Thursday, November 4, 2010

Scars as art at UCLA medical school exhibit

From USA Today. In the picture, Joy Munch Powell shows her back scar in the UCLA medical center art exhibit: Empathy Through Art.

When Ted Meyer, now 52, began his art career, he says much of his work was "about being pretty miserable" — at age 5, he was diagnosed with Gaucher's disease, a rare metabolic disorder.

Years later, after lifesaving treatments and surgeries, Meyer's colorful mono-prints of real scars, and accompanying testimony, help his subjects tell the story of their life-changing injury or illness.

His collection, Scarred for Life, was the first in a two-year series of rotating exhibits at the David Geffen School of Medicine at the University of California-Los Angeles.

Each piece includes a picture of someone with colorful paint over his or her scar, a print of that scar, and the story, often by the subject, about how he or she got it.

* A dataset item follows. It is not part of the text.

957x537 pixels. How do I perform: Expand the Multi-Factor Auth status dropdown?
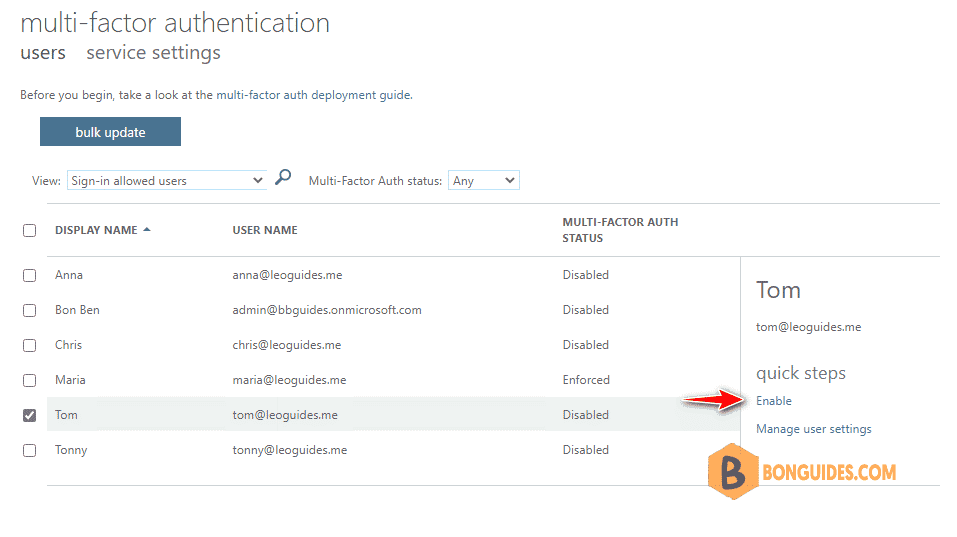483,181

The exhibits help train med students in care, professionalism and ethics, says LuAnn Wilkerson, senior associate dean for medical education.

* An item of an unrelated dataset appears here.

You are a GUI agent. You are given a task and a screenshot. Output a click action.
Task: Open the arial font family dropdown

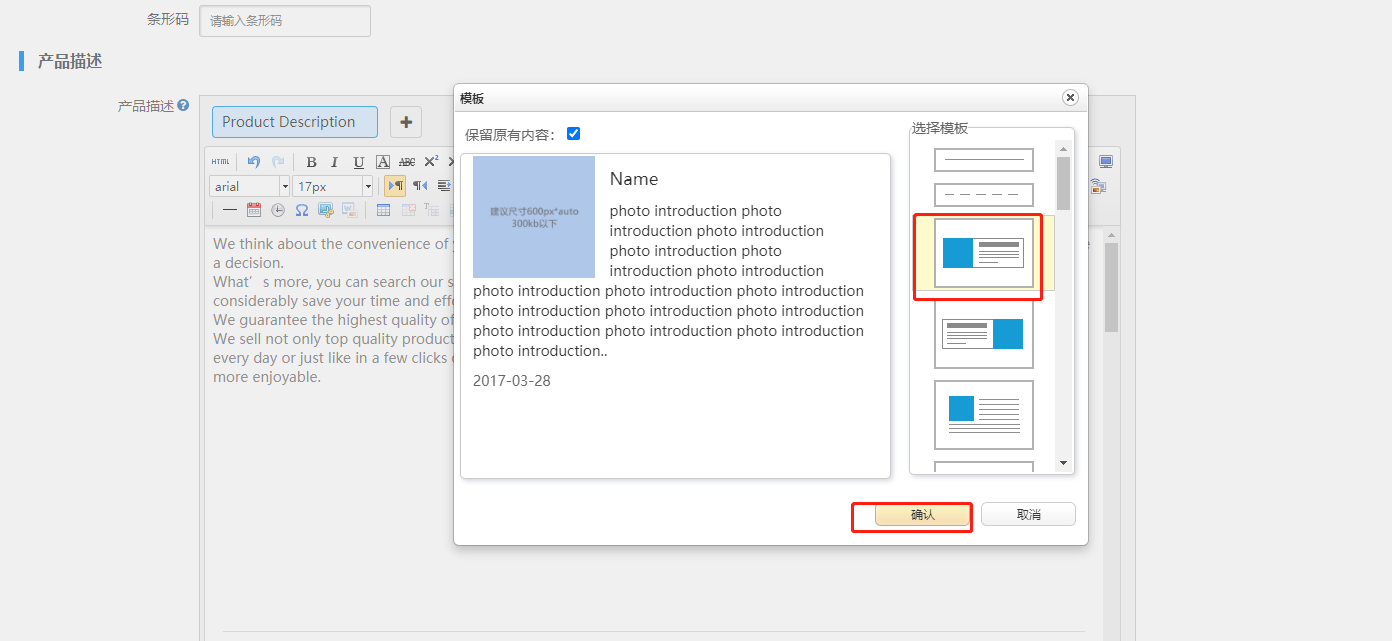coord(284,187)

About a year ago, Meyer approached Wilkerson about integrating visual art into UCLA's medical program. A few months later, the two began working to curate exhibits, and Meyer became the school's artist-in-residence. "My idea was really to have artists interface somehow with the doctors. Having been around them so much, they really do sort of speak a different language," he says.

Second-year med student Lauren Wolchok says: "I think it's really special that UCLA feels that it's important to have art in our learning spaces, and especially that it relates to what we're studying. It gives us a humanistic impression."

Wolchok attended an opening and luncheon with artist Daphne Hill, whose exhibit, Venereal Diseases and Other Cautionary Tales (on display through Nov. 10), includes scenes with people at risk for certain diseases, such as two people kissing, overlaid with an enlarged image of the microorganism that causes the herpes virus.

Meyer says that in his experience, he felt that certain doctors were not responsive to his concerns and had limited contact, and that medical processes are fragmented.

"Now, I'm seven years out of the (hip-replacement) operation. My leg doesn't hurt all the time, but I can't bend down and tie a shoe. I can't run. I can't sit for too long. But the doctor insisted that everything looked fine on the X-ray. I want the students to learn to listen to patients, to learn to explain and understand the long-term implications of a procedure."

Says Wilkerson, "I certainly hope the students understand that the patient is not experiencing a disease in the same way that they are as the physician." If an art exhibit "allows them another window into the patient experience, that would be my goal."

The next exhibit, which opens Jan. 14 at UCLA's medical school, will feature art created by developmentally disabled adults.